The inaugural Global Financial Forum (GFF), organised by the Dubai International Financial Centre (DIFC), the leading international financial hub for the Middle East, Africa and South Asia (MEASA), was held today under the patronage of His Highness Sheikh Maktoum bin Rashid Al Maktoum, Deputy Ruler of Dubai and President of DIFC. The event provided a platform for expert-led sessions on geo-economic trends shaping the region as well as technological developments that are geared to take the financial services industry to the next level.
Following DIFC’s announcement of a USD 100 million FinTech-focused fund, the key highlights from the day’s morning sessions, which was held under the theme “Navigating the New Order”, were the following:
Session title: Gulf Finance Goes Global
As the Gulf pivots away from old economy that is state-led and oil-centric to a new economy that is private-led and consumer-centric, Khaled Talhouni, Managing Partner of Wamda Capital, said that “the new oil is the consumer” and that is where there will be the greatest opportunity.
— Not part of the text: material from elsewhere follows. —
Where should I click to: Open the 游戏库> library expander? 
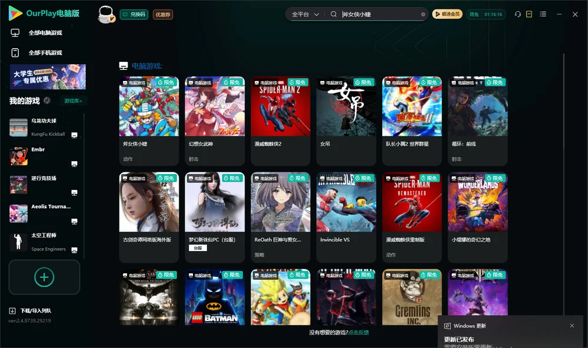coord(73,101)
Low oil prices are providing an impetus for Gulf economies to diversify away from the oil industry. Hafez Ghanem, Vice President, MENA, World Bank, said Dubai was a good example of how an oil exporter should diversify, and added that Saudi Arabia, with its Vision 2030, is doing the same. He stressed the need for the private sector to drive most of the economic growth, and private-public-partnership models will be very important in securing that. He added that the privatisation drive will help prop up the capital markets.
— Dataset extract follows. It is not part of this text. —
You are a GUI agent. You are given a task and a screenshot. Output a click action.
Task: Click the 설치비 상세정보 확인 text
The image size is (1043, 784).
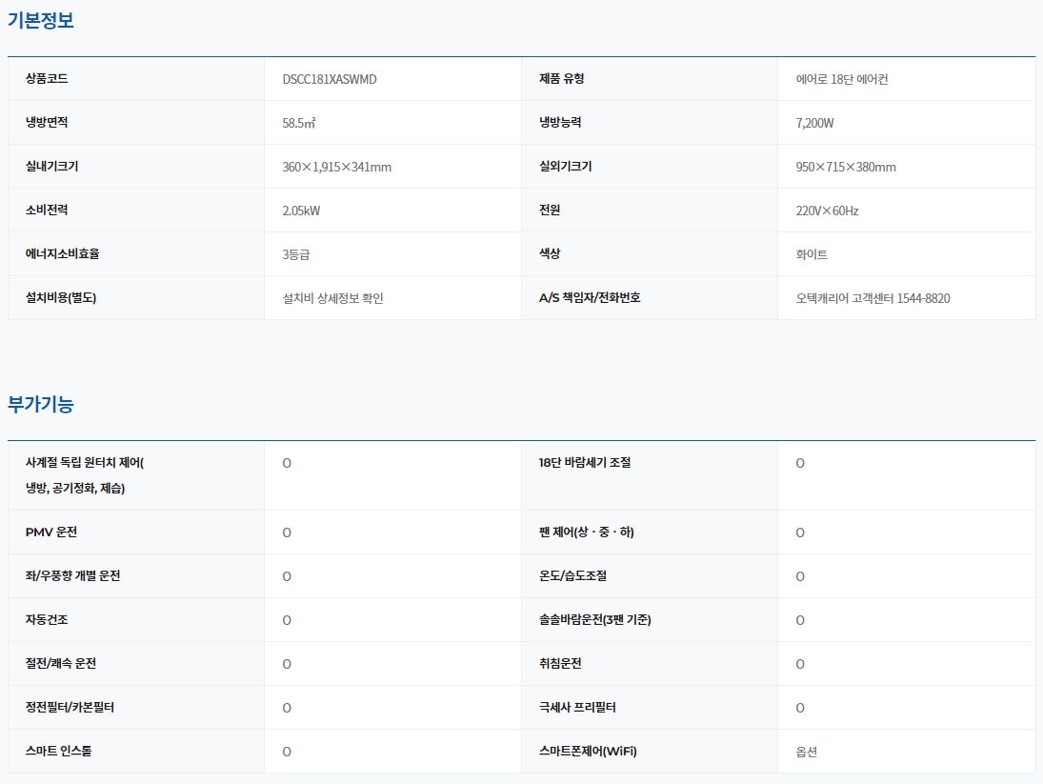pos(332,298)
Karim El Solh, Co-founder and Chief Executive Officer of Gulf Capital, said the challenge is for capital from the GCC to invest in the region and to attract foreign capital to the region, as it transforms from being state-led to consumer and private sector driven.
Session title: The Islamic Economy: Engine of South-South Investment
Islamic finance has been growing, and although it only represents a very small amount of the total finance world, its appeal is spreading to an increasing number of non-Muslims because the principles underlying Islamic finance are in line with ethical and responsible financing.
One of the main hurdles that has stunted Islamic finance’s growth according to Mohamed Damak, Global Head of Islamic Finance, S&P Global Ratings, is the lack of standardisation, mainly that in some jurisdictions one instrument’s structure is deemed as Shariah compliant while in another it is not. Abdulla Al Awar, Chief Executive Officer, Dubai Islamic Economy Development Centre, said that having a single standard may not be necessary, arguing instead for a harmonisation of standards.
Session title: Financial Reforms in Emerging Markets: Ask the Economist
Dr. Patrick Njoroge, Governor, Central Bank of Kenya, said that early adopters of mobile banking technology in Kenya has helped bring financial services to those who were underbanked; as of 2016 roughly three-quarters of the adult population have access to financial services. Dr. Njoroge added that micro lending and investment in government securities through various platforms, will encourage a culture of saving and investment, ultimately this is positive for the entire economy.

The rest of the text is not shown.